Exercise: Extract every one of the items below, reproducing each line character for character with no changes.

(Data lines)
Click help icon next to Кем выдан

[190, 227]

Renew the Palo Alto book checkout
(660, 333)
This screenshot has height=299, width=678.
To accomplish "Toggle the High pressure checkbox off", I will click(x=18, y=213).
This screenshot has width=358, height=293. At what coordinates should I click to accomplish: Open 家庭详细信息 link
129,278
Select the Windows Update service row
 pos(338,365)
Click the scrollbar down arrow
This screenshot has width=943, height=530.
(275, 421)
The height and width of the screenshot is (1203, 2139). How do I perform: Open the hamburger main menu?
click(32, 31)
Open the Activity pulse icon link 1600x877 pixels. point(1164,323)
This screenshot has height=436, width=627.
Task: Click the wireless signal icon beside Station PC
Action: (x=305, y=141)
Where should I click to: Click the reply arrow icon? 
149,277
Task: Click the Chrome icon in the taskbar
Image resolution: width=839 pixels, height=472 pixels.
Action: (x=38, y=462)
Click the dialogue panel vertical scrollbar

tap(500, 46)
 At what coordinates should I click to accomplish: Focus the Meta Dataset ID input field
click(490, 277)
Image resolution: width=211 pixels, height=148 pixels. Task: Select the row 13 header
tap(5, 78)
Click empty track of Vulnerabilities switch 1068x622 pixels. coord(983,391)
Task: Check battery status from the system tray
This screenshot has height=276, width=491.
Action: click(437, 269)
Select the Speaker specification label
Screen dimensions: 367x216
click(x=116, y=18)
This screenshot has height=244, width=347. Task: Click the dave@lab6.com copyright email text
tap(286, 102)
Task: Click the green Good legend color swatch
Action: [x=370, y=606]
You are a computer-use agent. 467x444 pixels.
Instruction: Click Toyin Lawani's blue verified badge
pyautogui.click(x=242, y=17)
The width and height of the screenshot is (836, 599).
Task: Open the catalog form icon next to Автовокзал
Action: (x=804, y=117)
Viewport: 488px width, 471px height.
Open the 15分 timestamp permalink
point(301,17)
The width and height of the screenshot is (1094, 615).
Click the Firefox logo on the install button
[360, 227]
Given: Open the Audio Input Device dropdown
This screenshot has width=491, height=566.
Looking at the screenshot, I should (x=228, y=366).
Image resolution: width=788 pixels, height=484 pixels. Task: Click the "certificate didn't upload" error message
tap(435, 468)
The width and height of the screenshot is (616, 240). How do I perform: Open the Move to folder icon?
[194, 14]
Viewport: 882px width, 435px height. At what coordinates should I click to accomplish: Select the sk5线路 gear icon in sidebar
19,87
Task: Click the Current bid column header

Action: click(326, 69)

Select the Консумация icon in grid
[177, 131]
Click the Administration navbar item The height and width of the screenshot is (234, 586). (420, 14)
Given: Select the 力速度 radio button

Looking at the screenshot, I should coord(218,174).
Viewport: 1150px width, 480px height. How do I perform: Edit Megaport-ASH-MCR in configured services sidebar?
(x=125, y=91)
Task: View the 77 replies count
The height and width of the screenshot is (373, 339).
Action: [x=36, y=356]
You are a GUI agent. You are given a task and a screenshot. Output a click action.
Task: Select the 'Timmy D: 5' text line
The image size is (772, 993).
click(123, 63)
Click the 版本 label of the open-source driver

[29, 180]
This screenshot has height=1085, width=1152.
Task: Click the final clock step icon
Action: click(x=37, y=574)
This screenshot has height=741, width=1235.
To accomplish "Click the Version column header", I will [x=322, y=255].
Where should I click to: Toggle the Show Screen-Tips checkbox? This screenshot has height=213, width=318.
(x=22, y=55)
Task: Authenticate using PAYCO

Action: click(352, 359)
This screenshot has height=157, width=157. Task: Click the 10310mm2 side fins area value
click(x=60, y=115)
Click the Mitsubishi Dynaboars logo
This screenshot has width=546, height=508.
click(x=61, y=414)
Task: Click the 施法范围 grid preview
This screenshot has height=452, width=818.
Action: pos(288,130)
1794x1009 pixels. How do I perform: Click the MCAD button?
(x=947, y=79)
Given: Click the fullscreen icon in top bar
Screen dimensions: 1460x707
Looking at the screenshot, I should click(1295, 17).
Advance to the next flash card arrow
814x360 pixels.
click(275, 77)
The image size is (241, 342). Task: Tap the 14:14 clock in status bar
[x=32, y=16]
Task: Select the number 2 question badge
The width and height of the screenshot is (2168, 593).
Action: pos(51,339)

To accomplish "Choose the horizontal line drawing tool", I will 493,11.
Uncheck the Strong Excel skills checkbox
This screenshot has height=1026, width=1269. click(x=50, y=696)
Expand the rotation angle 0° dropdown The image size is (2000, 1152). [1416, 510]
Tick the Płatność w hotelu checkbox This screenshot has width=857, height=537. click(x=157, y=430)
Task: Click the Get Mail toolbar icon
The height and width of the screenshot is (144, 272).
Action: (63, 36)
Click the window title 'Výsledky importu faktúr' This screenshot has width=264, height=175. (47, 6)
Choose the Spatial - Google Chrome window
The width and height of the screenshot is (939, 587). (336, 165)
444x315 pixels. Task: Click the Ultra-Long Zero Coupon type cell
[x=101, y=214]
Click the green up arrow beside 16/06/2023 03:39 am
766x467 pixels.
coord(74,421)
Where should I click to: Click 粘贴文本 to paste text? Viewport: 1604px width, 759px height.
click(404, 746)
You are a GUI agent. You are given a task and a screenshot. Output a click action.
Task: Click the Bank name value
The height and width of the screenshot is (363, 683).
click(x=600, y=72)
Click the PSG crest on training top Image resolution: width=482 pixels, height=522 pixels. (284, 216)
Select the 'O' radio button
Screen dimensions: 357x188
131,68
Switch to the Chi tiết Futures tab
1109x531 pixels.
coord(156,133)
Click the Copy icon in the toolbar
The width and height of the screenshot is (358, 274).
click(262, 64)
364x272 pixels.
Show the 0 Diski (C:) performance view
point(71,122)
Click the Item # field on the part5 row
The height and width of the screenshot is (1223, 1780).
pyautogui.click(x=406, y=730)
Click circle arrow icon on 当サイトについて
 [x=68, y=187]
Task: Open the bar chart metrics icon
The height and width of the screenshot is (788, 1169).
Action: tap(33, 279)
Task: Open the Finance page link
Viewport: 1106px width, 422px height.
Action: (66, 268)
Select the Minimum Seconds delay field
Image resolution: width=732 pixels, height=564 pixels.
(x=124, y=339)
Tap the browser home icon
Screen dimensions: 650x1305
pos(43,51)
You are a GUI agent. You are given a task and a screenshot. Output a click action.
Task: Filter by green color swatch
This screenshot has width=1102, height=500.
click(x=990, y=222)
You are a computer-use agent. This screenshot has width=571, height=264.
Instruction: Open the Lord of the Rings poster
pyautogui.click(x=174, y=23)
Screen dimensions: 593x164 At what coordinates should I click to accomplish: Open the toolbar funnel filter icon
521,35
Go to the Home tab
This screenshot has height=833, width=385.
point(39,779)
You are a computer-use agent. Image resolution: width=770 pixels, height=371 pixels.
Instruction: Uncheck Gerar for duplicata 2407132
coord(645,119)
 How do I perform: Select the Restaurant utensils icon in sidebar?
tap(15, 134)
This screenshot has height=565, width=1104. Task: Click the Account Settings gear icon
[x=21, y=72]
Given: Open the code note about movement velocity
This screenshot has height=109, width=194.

Problem solution:
Click help icon next to Кем выдан

[190, 227]

Renew the Palo Alto book checkout
(660, 333)
This screenshot has height=299, width=678.
To accomplish "Toggle the High pressure checkbox off", I will click(x=18, y=213).
This screenshot has width=358, height=293. At what coordinates should I click to accomplish: Open 家庭详细信息 link
129,278
Select the Windows Update service row
 pos(338,365)
Click the scrollbar down arrow
This screenshot has width=943, height=530.
(275, 421)
The height and width of the screenshot is (1203, 2139). How do I perform: Open the hamburger main menu?
click(32, 31)
Open the Activity pulse icon link 1600x877 pixels. point(1164,323)
This screenshot has height=436, width=627.
Task: Click the wireless signal icon beside Station PC
Action: (x=305, y=141)
Where should I click to: Click the reply arrow icon? 
149,277
Task: Click the Chrome icon in the taskbar
Image resolution: width=839 pixels, height=472 pixels.
Action: (x=38, y=462)
Click the dialogue panel vertical scrollbar

tap(500, 46)
 At what coordinates should I click to accomplish: Focus the Meta Dataset ID input field
click(490, 277)
Image resolution: width=211 pixels, height=148 pixels. Task: Select the row 13 header
tap(5, 78)
Click empty track of Vulnerabilities switch 1068x622 pixels. coord(983,391)
Task: Check battery status from the system tray
This screenshot has height=276, width=491.
Action: click(437, 269)
Select the Speaker specification label
Screen dimensions: 367x216
click(x=116, y=18)
This screenshot has height=244, width=347. Task: Click the dave@lab6.com copyright email text
tap(286, 102)
Task: Click the green Good legend color swatch
Action: [x=370, y=606]
You are a computer-use agent. 467x444 pixels.
Instruction: Click Toyin Lawani's blue verified badge
pyautogui.click(x=242, y=17)
The width and height of the screenshot is (836, 599).
Task: Open the catalog form icon next to Автовокзал
Action: (x=804, y=117)
Viewport: 488px width, 471px height.
Open the 15分 timestamp permalink
point(301,17)
The width and height of the screenshot is (1094, 615).
Click the Firefox logo on the install button
[360, 227]
Given: Open the Audio Input Device dropdown
This screenshot has width=491, height=566.
Looking at the screenshot, I should (x=228, y=366).
Image resolution: width=788 pixels, height=484 pixels. Task: Click the "certificate didn't upload" error message
tap(435, 468)
The width and height of the screenshot is (616, 240). How do I perform: Open the Move to folder icon?
[194, 14]
Viewport: 882px width, 435px height. At what coordinates should I click to accomplish: Select the sk5线路 gear icon in sidebar
19,87
Task: Click the Current bid column header

Action: click(326, 69)

Select the Консумация icon in grid
[177, 131]
Click the Administration navbar item The height and width of the screenshot is (234, 586). (420, 14)
Given: Select the 力速度 radio button

Looking at the screenshot, I should coord(218,174).
Viewport: 1150px width, 480px height. How do I perform: Edit Megaport-ASH-MCR in configured services sidebar?
(x=125, y=91)
Task: View the 77 replies count
The height and width of the screenshot is (373, 339).
Action: [x=36, y=356]
You are a GUI agent. You are given a task and a screenshot. Output a click action.
Task: Select the 'Timmy D: 5' text line
The image size is (772, 993).
click(123, 63)
Click the 版本 label of the open-source driver

[29, 180]
This screenshot has height=1085, width=1152.
Task: Click the final clock step icon
Action: click(x=37, y=574)
This screenshot has height=741, width=1235.
To accomplish "Click the Version column header", I will [x=322, y=255].
Where should I click to: Toggle the Show Screen-Tips checkbox? This screenshot has height=213, width=318.
(x=22, y=55)
Task: Authenticate using PAYCO

Action: click(352, 359)
This screenshot has height=157, width=157. Task: Click the 10310mm2 side fins area value
click(x=60, y=115)
Click the Mitsubishi Dynaboars logo
This screenshot has width=546, height=508.
click(x=61, y=414)
Task: Click the 施法范围 grid preview
This screenshot has height=452, width=818.
Action: pos(288,130)
1794x1009 pixels. How do I perform: Click the MCAD button?
(x=947, y=79)
Given: Click the fullscreen icon in top bar
Screen dimensions: 1460x707
Looking at the screenshot, I should click(1295, 17).
Advance to the next flash card arrow
814x360 pixels.
click(275, 77)
The image size is (241, 342). Task: Tap the 14:14 clock in status bar
[x=32, y=16]
Task: Select the number 2 question badge
The width and height of the screenshot is (2168, 593).
Action: pos(51,339)

To accomplish "Choose the horizontal line drawing tool", I will 493,11.
Uncheck the Strong Excel skills checkbox
This screenshot has height=1026, width=1269. click(x=50, y=696)
Expand the rotation angle 0° dropdown The image size is (2000, 1152). [1416, 510]
Tick the Płatność w hotelu checkbox This screenshot has width=857, height=537. click(x=157, y=430)
Task: Click the Get Mail toolbar icon
The height and width of the screenshot is (144, 272).
Action: (63, 36)
Click the window title 'Výsledky importu faktúr' This screenshot has width=264, height=175. (47, 6)
Choose the Spatial - Google Chrome window
The width and height of the screenshot is (939, 587). (336, 165)
444x315 pixels. Task: Click the Ultra-Long Zero Coupon type cell
[x=101, y=214]
Click the green up arrow beside 16/06/2023 03:39 am
766x467 pixels.
coord(74,421)
Where should I click to: Click 粘贴文本 to paste text? Viewport: 1604px width, 759px height.
click(404, 746)
You are a GUI agent. You are given a task and a screenshot. Output a click action.
Task: Click the Bank name value
The height and width of the screenshot is (363, 683).
click(x=600, y=72)
Click the PSG crest on training top Image resolution: width=482 pixels, height=522 pixels. (284, 216)
Select the 'O' radio button
Screen dimensions: 357x188
131,68
Switch to the Chi tiết Futures tab
1109x531 pixels.
coord(156,133)
Click the Copy icon in the toolbar
The width and height of the screenshot is (358, 274).
click(262, 64)
364x272 pixels.
Show the 0 Diski (C:) performance view
point(71,122)
Click the Item # field on the part5 row
The height and width of the screenshot is (1223, 1780).
pyautogui.click(x=406, y=730)
Click circle arrow icon on 当サイトについて
 [x=68, y=187]
Task: Open the bar chart metrics icon
The height and width of the screenshot is (788, 1169).
Action: tap(33, 279)
Task: Open the Finance page link
Viewport: 1106px width, 422px height.
Action: (66, 268)
Select the Minimum Seconds delay field
Image resolution: width=732 pixels, height=564 pixels.
(x=124, y=339)
Tap the browser home icon
Screen dimensions: 650x1305
pos(43,51)
You are a GUI agent. You are given a task and a screenshot. Output a click action.
Task: Filter by green color swatch
This screenshot has width=1102, height=500.
click(x=990, y=222)
You are a computer-use agent. This screenshot has width=571, height=264.
Instruction: Open the Lord of the Rings poster
pyautogui.click(x=174, y=23)
Screen dimensions: 593x164 At what coordinates should I click to accomplish: Open the toolbar funnel filter icon
521,35
Go to the Home tab
This screenshot has height=833, width=385.
point(39,779)
You are a computer-use agent. Image resolution: width=770 pixels, height=371 pixels.
Instruction: Uncheck Gerar for duplicata 2407132
coord(645,119)
 How do I perform: Select the Restaurant utensils icon in sidebar?
tap(15, 134)
This screenshot has height=565, width=1104. Task: Click the Account Settings gear icon
[x=21, y=72]
Given: Open the code note about movement velocity
This screenshot has height=109, width=194.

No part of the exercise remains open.